La Divina comedia del PARAISO

Libro de Dante Alighieri

CANTO DECIMONONO

ANTE mi aparecía, con las alas abiertas, la bella imagen que en su dulce fruición hacía dichosas a las almas reunidas. Cada una de éstas parecía un pequeño rubí, en el que brillaba tan encendido un rayo de Sol, que reflejaba a mis ojos la imagen del mismo Sol. Y lo que necesito describir ahora no lo anunció la voz jamás, ni lo escribió la tinta, ni lo concibió la imaginación. Porque vi, y aun oí hablar al pico del águila y decir con su voz «Yo» y «Mio,» cuando su intención era decir: «Nos» y «Nuestro.» Y empezó así:

—Por haber sido justo y piadoso estoy aquí exaltado hasta esta gloria, que no se deja vencer por el deseo; y en la Tierra dejé tal memoria de mí, que los hombres más perversos la recomiendan, pero no siguen su ejemplo.

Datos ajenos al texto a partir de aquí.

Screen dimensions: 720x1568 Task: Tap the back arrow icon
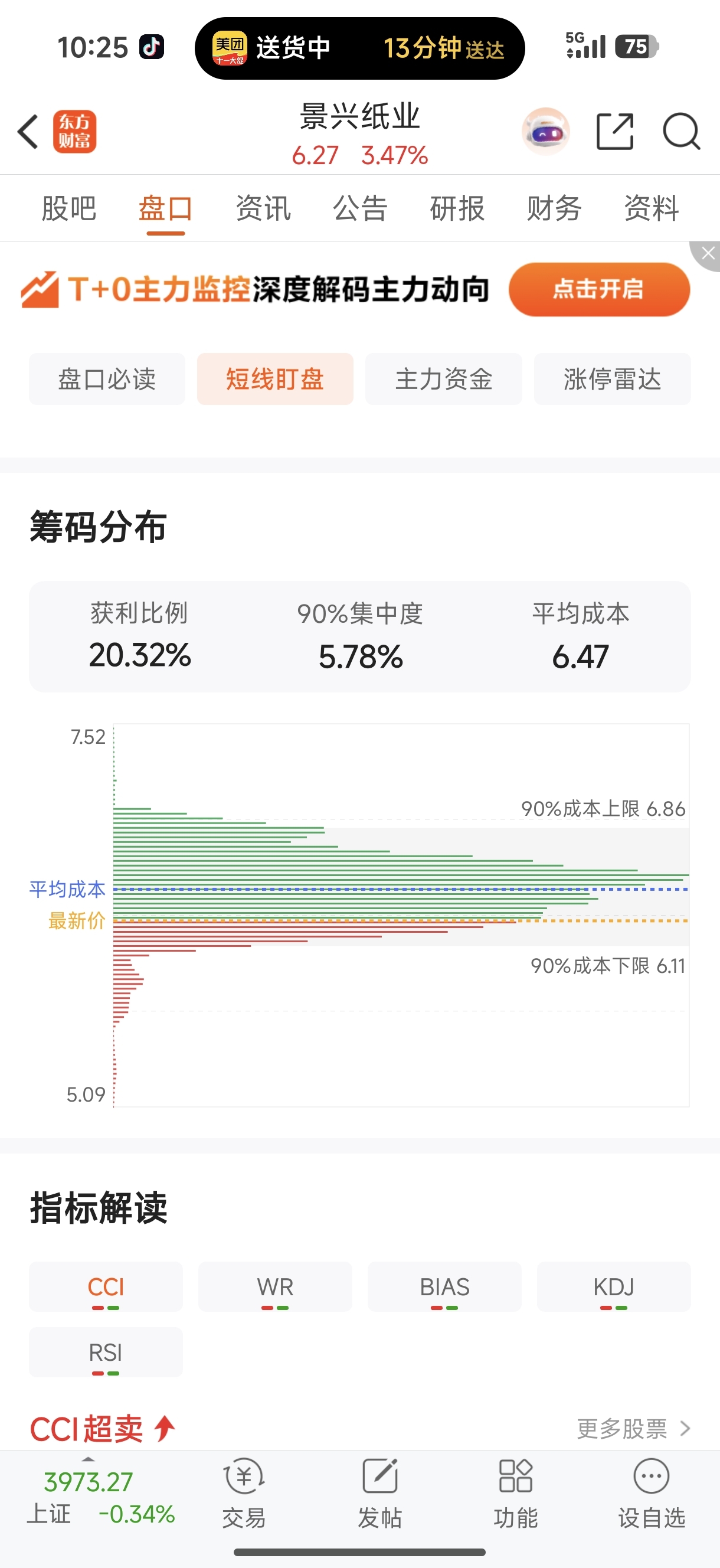[x=28, y=132]
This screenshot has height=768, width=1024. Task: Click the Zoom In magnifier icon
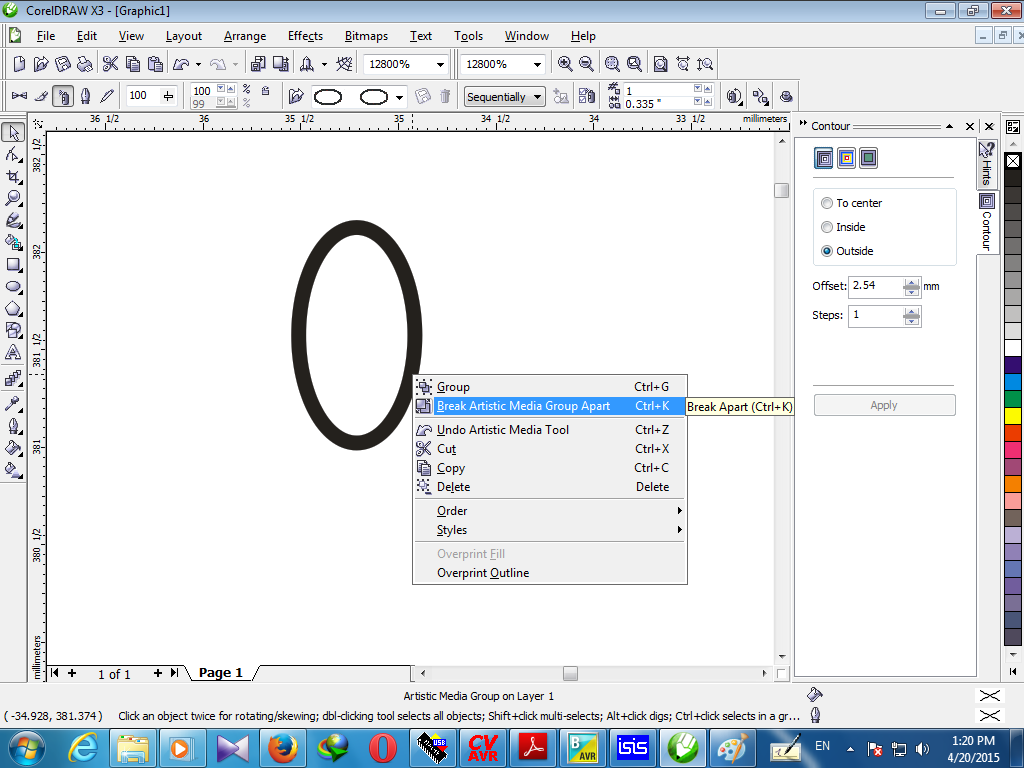pos(565,64)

Así como de muchas brasas sale un solo calor, así también de aquella imagen, formada por muchos amores, salía una sola voz. Entonces respondí:

—¡Oh perpetuas flores de la dicha eterna, que como un solo perfume me hacéis sentir todos vuestros aromas! Poned fin con vuestras palabras al gran ayuno que me ha tenido hambriento durante largo tiempo, por no encontrar en la Tierra alimento alguno. Bien sé que, si la justicia divina se refleja en otras esferas como en un espejo, en la vuestra no se ve a través de un velo. Sabéis cuán atento me preparo a escucharos; sabéis también cuál es aquella duda que para mí se convierte en tan antiguo ayuno.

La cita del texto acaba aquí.